Population protocols are a model for parameterized systems in which a set of identical, anonymous, finite-state processes interact pairwise through rendezvous synchronization. In each step, the pair of interacting processes is chosen by a random scheduler. Angluin et al. (PODC 2004) studied population protocols as a distributed computation model. They characterized the computational power in the limit (semi-linear predicates) of a subclass of protocols (the well-specified ones). However, the modeling power of protocols go beyond computation of semi-linear predicates and they can be used to study a wide range of distributed protocols, such as asynchronous leader election or consensus, stochastic evolutionary processes, or chemical reaction networks. Correspondingly, one is interested in checking specifications on these protocols that go beyond the well-specified computation of predicates.

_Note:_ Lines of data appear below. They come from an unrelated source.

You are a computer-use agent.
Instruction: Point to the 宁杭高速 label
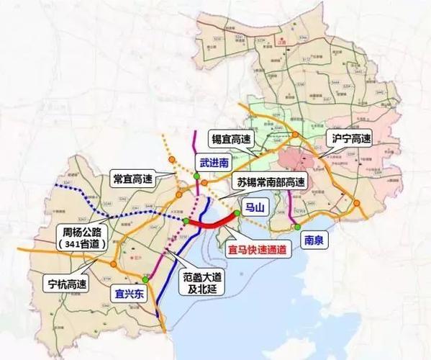(x=67, y=282)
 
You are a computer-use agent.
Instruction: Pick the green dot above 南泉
(x=297, y=227)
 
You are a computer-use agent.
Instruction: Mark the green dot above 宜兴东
(x=145, y=279)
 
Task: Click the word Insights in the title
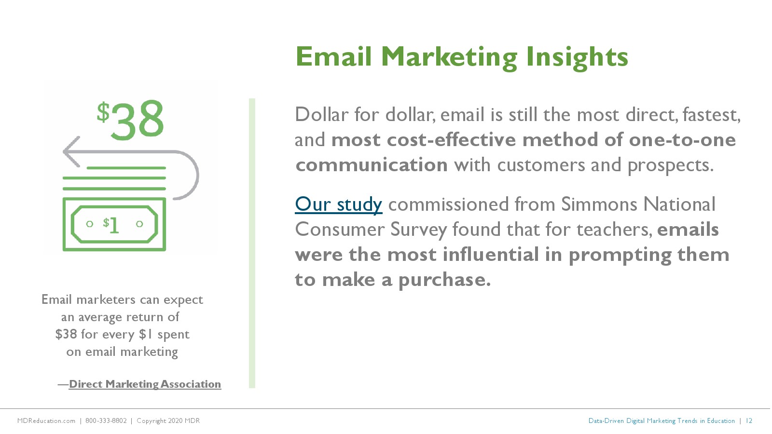click(x=577, y=58)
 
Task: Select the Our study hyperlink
click(x=338, y=204)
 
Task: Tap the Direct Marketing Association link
click(x=145, y=384)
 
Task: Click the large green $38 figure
click(x=130, y=120)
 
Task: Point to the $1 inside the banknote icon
click(x=111, y=225)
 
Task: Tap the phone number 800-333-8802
click(x=106, y=421)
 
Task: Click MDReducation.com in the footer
click(x=46, y=421)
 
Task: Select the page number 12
click(x=749, y=421)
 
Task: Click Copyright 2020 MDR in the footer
click(x=168, y=421)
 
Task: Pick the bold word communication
click(x=372, y=165)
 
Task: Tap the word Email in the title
click(x=333, y=57)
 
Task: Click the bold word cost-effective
click(x=452, y=140)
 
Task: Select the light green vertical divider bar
click(x=252, y=243)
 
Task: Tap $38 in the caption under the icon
click(x=66, y=334)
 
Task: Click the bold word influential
click(x=491, y=255)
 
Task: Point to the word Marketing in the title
click(x=449, y=58)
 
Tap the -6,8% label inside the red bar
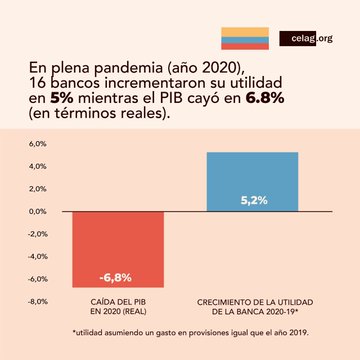(x=115, y=276)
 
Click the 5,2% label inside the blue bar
(x=253, y=200)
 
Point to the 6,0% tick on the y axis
(x=36, y=144)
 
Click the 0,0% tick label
(x=36, y=211)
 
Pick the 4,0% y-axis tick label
(x=36, y=166)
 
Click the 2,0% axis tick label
(x=36, y=189)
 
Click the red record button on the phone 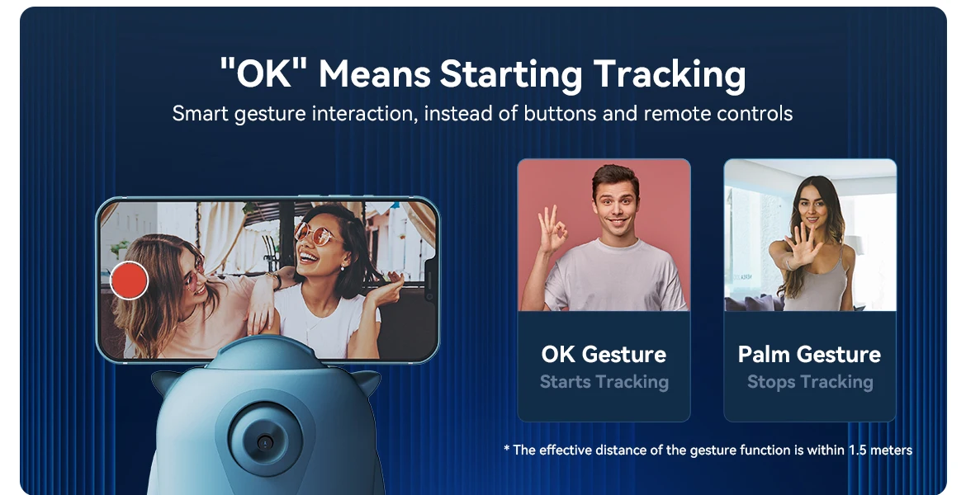click(130, 280)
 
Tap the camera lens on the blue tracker click(266, 441)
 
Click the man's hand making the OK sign click(552, 230)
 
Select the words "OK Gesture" click(604, 354)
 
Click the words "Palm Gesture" click(809, 354)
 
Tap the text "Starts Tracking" click(604, 382)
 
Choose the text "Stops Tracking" click(810, 382)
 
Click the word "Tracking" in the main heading click(670, 74)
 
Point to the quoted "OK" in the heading click(263, 73)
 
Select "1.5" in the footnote click(857, 450)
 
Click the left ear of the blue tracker click(163, 382)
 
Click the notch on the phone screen click(431, 280)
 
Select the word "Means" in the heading click(375, 74)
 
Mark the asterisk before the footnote click(506, 448)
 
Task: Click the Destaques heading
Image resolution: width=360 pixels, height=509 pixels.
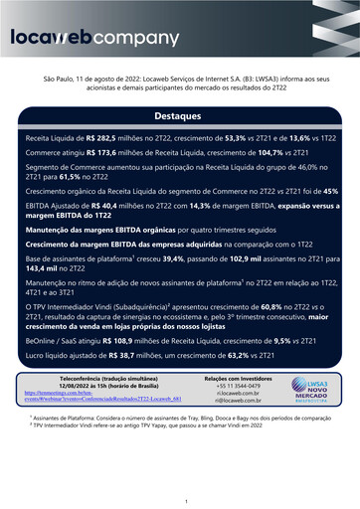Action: click(x=180, y=115)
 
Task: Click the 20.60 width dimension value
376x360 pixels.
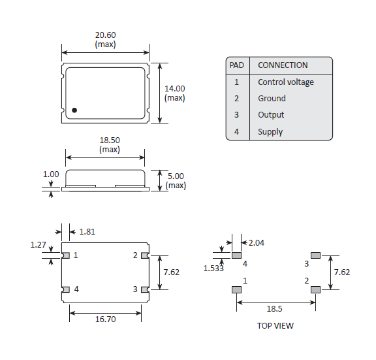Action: (x=106, y=35)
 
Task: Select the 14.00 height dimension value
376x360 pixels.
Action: (x=174, y=89)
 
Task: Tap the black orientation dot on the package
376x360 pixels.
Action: (x=74, y=110)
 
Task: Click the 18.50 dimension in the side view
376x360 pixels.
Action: (x=110, y=140)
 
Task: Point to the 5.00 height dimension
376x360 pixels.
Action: (x=176, y=176)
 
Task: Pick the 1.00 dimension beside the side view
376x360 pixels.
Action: (x=51, y=174)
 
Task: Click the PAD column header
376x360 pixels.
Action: (x=236, y=65)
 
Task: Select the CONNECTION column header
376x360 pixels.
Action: (x=283, y=65)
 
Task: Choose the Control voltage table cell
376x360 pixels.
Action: (x=285, y=82)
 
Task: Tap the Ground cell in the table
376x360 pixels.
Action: (x=272, y=99)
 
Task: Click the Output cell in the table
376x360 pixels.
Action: (x=271, y=115)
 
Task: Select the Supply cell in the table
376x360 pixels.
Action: (x=270, y=132)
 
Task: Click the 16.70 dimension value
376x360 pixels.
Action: (x=105, y=319)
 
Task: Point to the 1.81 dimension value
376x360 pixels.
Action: (x=87, y=231)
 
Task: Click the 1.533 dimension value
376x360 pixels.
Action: (x=213, y=268)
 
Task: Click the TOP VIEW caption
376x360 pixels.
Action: (x=275, y=325)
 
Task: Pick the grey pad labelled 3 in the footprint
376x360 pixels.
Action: (x=315, y=255)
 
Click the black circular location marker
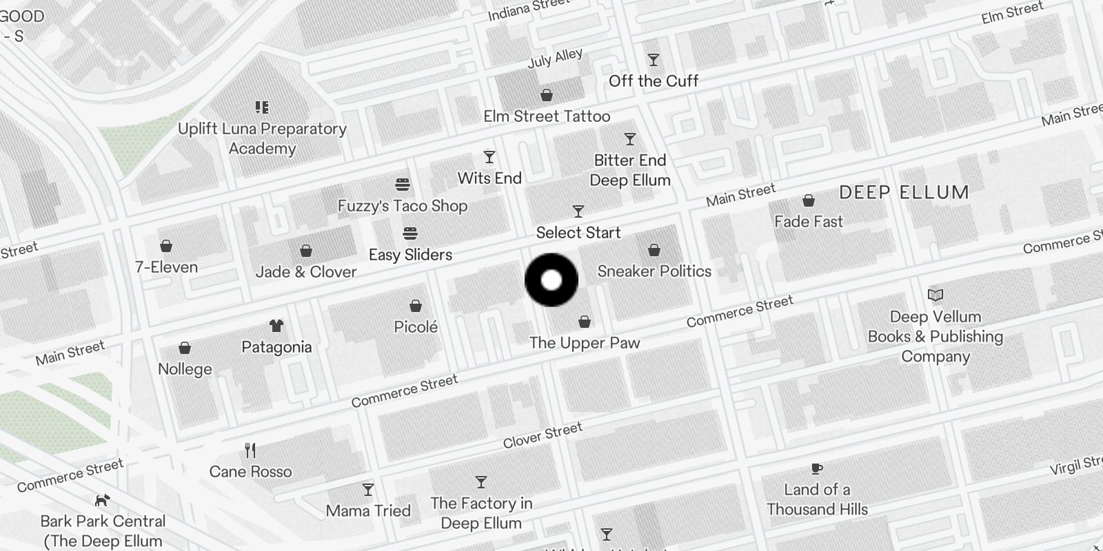click(x=552, y=280)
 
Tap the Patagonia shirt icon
click(x=276, y=326)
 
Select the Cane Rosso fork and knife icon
click(x=250, y=450)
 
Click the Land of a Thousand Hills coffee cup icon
click(x=817, y=469)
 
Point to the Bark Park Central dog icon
click(x=103, y=500)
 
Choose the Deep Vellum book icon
click(x=935, y=295)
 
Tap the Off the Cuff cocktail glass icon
click(x=654, y=60)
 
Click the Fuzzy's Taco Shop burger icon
click(x=403, y=185)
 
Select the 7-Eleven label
click(x=167, y=267)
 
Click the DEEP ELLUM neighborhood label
click(x=904, y=193)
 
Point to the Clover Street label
click(x=543, y=435)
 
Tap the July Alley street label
click(x=555, y=58)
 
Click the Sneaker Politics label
click(x=654, y=271)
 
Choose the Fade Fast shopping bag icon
click(x=809, y=200)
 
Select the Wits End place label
click(x=489, y=178)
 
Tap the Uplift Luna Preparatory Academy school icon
click(x=262, y=107)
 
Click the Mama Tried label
click(x=368, y=511)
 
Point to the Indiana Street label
click(x=528, y=10)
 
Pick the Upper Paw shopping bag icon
click(x=585, y=322)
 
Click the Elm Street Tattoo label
click(x=547, y=116)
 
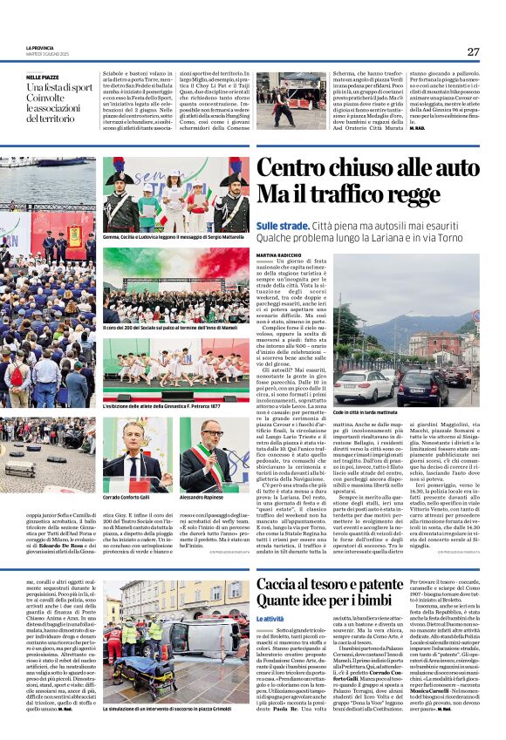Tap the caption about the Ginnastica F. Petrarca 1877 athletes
pyautogui.click(x=163, y=406)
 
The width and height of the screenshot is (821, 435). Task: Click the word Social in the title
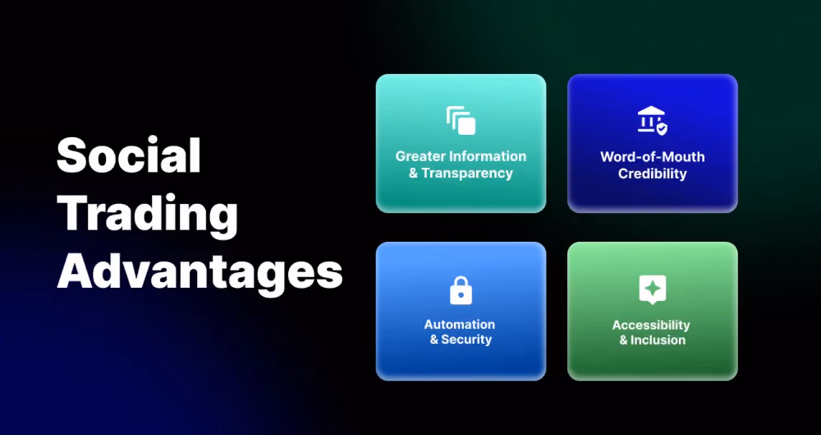pos(129,155)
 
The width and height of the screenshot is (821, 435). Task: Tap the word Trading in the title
pos(147,215)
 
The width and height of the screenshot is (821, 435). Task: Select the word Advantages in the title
pos(200,272)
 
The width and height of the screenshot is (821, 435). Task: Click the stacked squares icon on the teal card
pos(461,121)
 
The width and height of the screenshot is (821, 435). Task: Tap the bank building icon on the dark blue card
pos(653,121)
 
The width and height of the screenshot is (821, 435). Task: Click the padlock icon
pos(461,290)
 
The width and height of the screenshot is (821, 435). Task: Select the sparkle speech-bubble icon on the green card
pos(653,289)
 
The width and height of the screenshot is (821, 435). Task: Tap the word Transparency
pos(467,174)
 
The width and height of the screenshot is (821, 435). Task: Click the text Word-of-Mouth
pos(653,156)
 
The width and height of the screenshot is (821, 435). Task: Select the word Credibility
pos(653,174)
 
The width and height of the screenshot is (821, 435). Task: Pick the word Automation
pos(459,324)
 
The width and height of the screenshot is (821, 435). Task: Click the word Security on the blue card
pos(466,340)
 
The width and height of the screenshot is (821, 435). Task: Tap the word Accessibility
pos(651,325)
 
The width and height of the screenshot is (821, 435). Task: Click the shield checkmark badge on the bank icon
pos(662,128)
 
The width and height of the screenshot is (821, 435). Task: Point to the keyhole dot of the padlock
pos(461,295)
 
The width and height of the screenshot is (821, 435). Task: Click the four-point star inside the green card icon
pos(653,288)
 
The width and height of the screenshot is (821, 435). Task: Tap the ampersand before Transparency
pos(414,174)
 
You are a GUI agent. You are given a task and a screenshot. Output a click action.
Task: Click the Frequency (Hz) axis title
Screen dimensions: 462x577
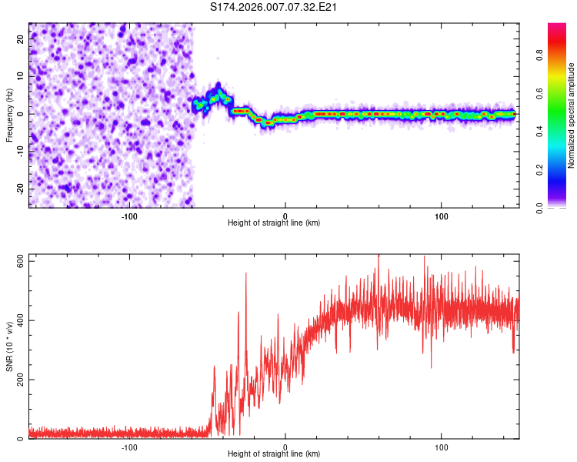[x=9, y=115]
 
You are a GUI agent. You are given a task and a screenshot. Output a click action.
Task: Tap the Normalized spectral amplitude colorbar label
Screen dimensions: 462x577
[x=572, y=116]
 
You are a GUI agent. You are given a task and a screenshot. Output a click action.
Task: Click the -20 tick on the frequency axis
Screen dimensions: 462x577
[x=22, y=189]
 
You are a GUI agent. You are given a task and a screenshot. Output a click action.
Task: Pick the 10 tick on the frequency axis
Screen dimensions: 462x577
[x=22, y=76]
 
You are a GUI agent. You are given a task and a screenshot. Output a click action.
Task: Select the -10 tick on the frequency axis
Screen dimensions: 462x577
[x=22, y=151]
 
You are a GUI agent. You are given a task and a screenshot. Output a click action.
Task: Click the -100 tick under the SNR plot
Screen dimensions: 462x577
[x=129, y=447]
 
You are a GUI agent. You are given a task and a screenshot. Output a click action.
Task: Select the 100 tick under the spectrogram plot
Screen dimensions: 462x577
[x=442, y=216]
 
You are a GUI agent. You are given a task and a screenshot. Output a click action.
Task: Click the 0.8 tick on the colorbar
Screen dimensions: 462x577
[x=540, y=55]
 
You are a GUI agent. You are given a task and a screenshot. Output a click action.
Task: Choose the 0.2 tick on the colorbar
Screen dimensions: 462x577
[x=540, y=169]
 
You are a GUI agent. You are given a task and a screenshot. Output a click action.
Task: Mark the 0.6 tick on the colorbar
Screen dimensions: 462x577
[x=540, y=93]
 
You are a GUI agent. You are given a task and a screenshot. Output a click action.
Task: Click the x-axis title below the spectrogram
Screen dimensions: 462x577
[x=274, y=223]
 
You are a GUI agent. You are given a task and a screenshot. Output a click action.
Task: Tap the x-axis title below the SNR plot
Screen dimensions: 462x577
[x=274, y=454]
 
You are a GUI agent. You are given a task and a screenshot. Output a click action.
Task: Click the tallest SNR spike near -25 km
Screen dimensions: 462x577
[x=246, y=273]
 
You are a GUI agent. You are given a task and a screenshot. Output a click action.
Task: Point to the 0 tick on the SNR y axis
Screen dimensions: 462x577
[x=22, y=439]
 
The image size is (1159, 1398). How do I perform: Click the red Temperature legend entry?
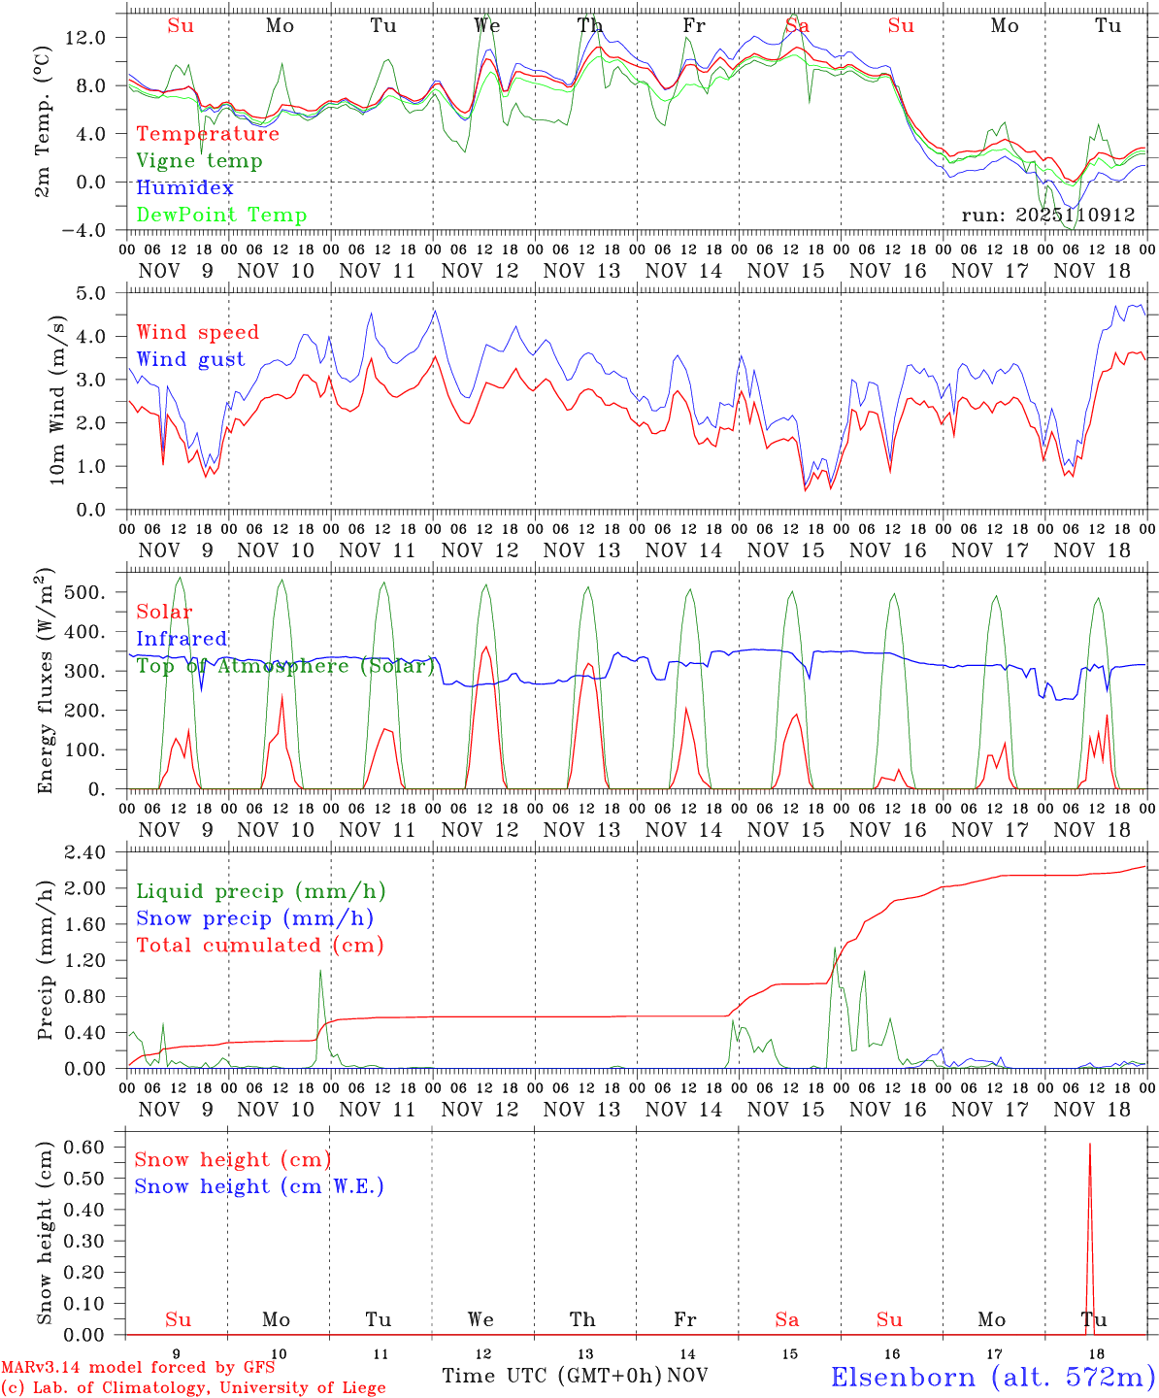tap(208, 134)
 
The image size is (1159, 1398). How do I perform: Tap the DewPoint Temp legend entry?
tap(221, 216)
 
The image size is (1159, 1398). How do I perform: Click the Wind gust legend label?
tap(190, 359)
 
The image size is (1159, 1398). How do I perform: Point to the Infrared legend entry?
tap(182, 639)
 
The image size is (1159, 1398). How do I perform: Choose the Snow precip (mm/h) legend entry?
tap(254, 918)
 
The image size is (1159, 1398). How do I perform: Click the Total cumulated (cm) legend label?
tap(259, 946)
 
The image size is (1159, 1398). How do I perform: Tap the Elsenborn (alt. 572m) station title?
tap(992, 1377)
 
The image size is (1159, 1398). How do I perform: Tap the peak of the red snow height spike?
tap(1089, 1146)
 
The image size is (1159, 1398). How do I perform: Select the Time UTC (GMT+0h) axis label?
tap(552, 1376)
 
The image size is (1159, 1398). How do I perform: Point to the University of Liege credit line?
tap(193, 1388)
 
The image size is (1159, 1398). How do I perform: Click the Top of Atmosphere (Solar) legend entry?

In this paper, we characterize the decidability frontier for the model checking problem for population protocols against probabilistic linear-time specifications. We show that the model checking problem is decidable for qualitative objectives, but as hard as the reachability problem for Petri nets - a well-known hard problem without known elementary algorithms. On the other hand, model checking is undecidable for quantitative properties.

Javier Esparza, Pierre Ganty, Jérôme Leroux, and Rupak Majumdar. Model Checking Population Protocols. In 36th IARCS Annual Conference on Foundations of Software Technology and Theoretical Computer Science (FSTTCS 2016). Leibniz International Proceedings in Informatics (LIPIcs), Volume 65, pp. 27:1-27:14, Schloss Dagstuhl - Leibniz-Zentrum für Informatik (2016)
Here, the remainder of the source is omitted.